Engaging Communities Through Issues Forums

A B OU T F O RUM S

What is a Forum?

fo·rum: A place, meeting, or medium where ideas and views on a particular issue can be exchanged. - Merriam-Webster

During informational interviews, we asked for preferred names for the community engagement event that eventually led to the term forum . The dictionary definition of forum shown here exactly described the kind of community gathering we were seeking — a place where community members could discuss, dialogue, and deliberate issues. We also wanted to go beyond deliberation to community member identification of options for actions and their tradeoffs leading to commitment to act.

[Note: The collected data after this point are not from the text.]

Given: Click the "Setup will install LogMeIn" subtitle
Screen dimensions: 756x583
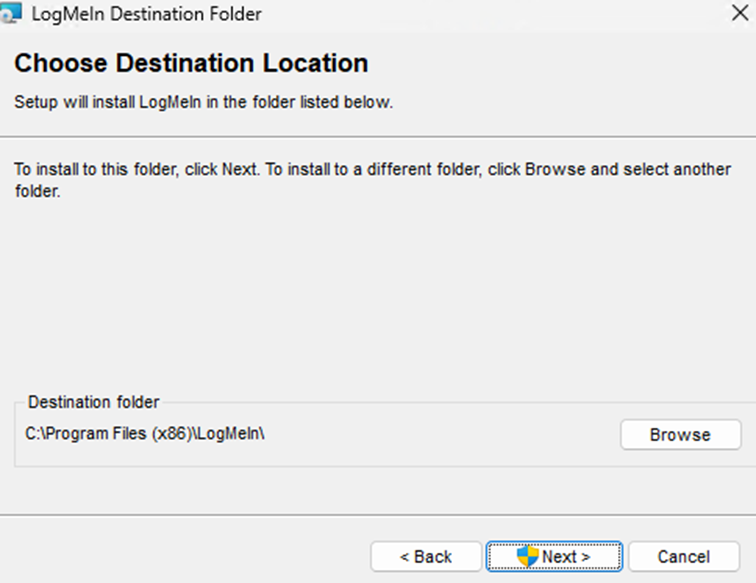Looking at the screenshot, I should [203, 102].
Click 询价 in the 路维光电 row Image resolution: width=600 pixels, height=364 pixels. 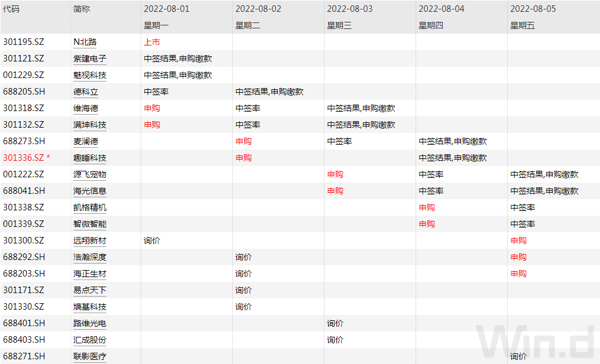(x=335, y=323)
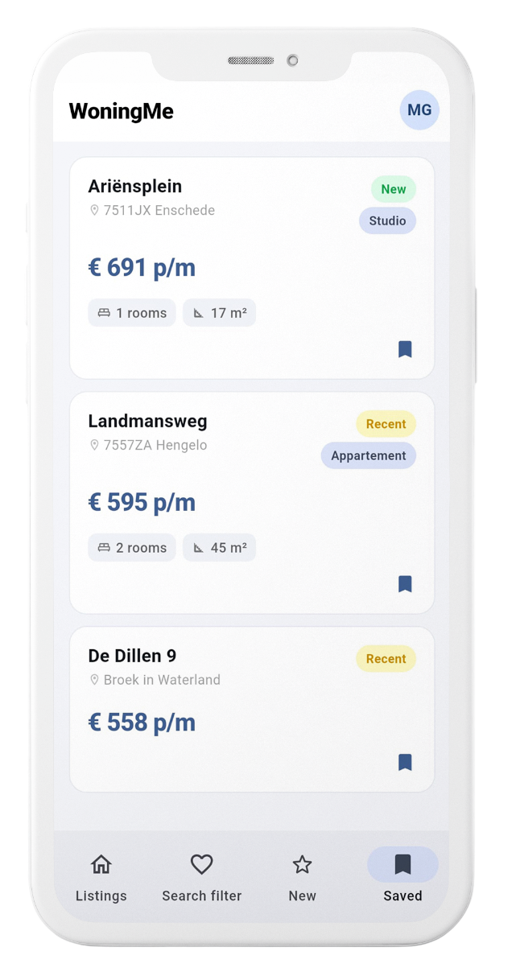Select the Appartement badge on Landmansweg

pyautogui.click(x=368, y=455)
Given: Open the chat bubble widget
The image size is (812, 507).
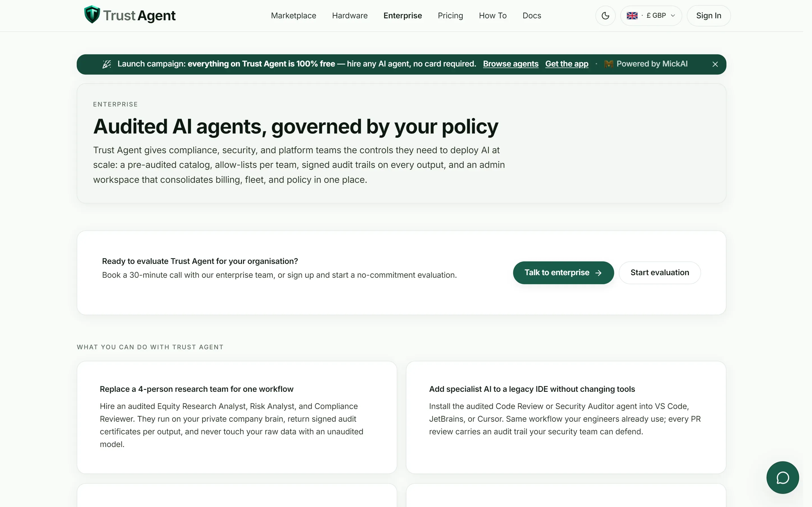Looking at the screenshot, I should coord(782,477).
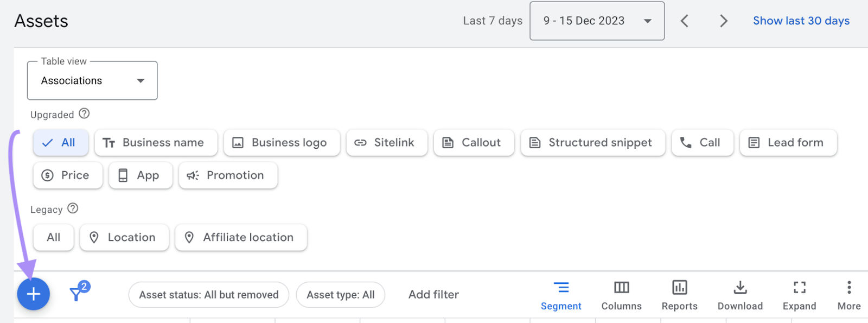This screenshot has height=323, width=868.
Task: Click the blue plus button to add asset
Action: [33, 294]
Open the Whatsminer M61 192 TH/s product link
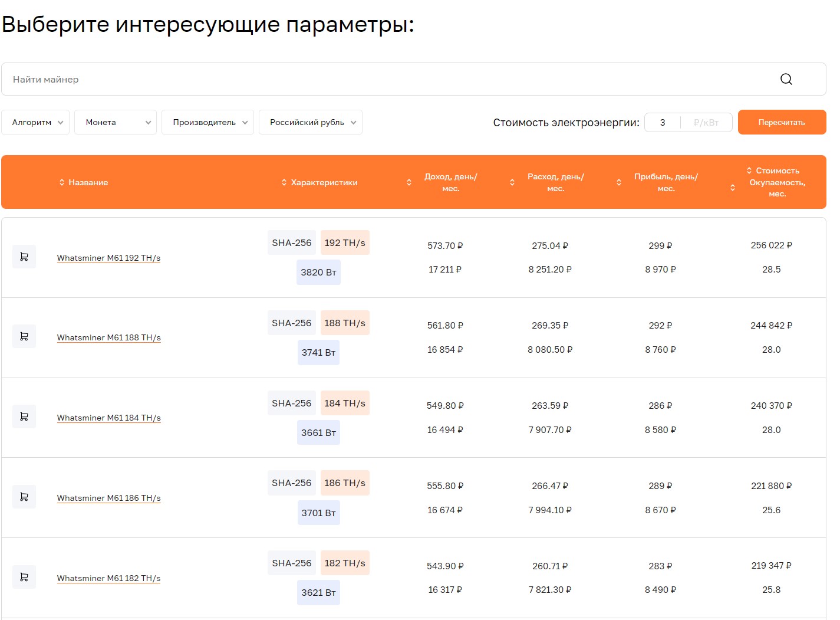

In addition to informational interviews, we reviewed literature on forums. As Lukas and Hoskins (2003) explained, there are three types of community forums:

1. Community Education 2. Community Engagement 3. Community Action

Some forums are for learning about issues or problems; others about discussing issues or problems and still others are about taking action to address the issues or problems. Let’s examine the difference in how we use the terms issues and problems and the three types of community forums. A Community Education Forum could provide education on a community problem with the intended outcome of an increase in knowledge and understanding. A community problem could be a lack of information about any given topic — such as the impact of stressors on the farming population. Many Extension systems have offered this type of community forum, perhaps by another name, as they inform communities of the presence and impact of stressors on the farming population. A Community Engagement Forum might focus on how to get more racial minority, female, LGBTQ, young and/or farmers with disabilities integrated into farming communities and into agricultural educational and support services to reduce stressors. Intended outcomes would be behavioral in nature — taking action to be more inclusive of the diversity of farmers in the community. There is a body of literature about stressors experienced by these farmers included in the Building Farm and Farm Family Resilience in Our Communities e-Publication from Connect Extension located at: https://online.flippingbook.com/view/529228412/22/. With acknowledgement of the need for more inclusion, Extension Educators are well positioned to convene community members to better understand the challenges and ways to prevent, reduce, or mitigate stressors for these farmers.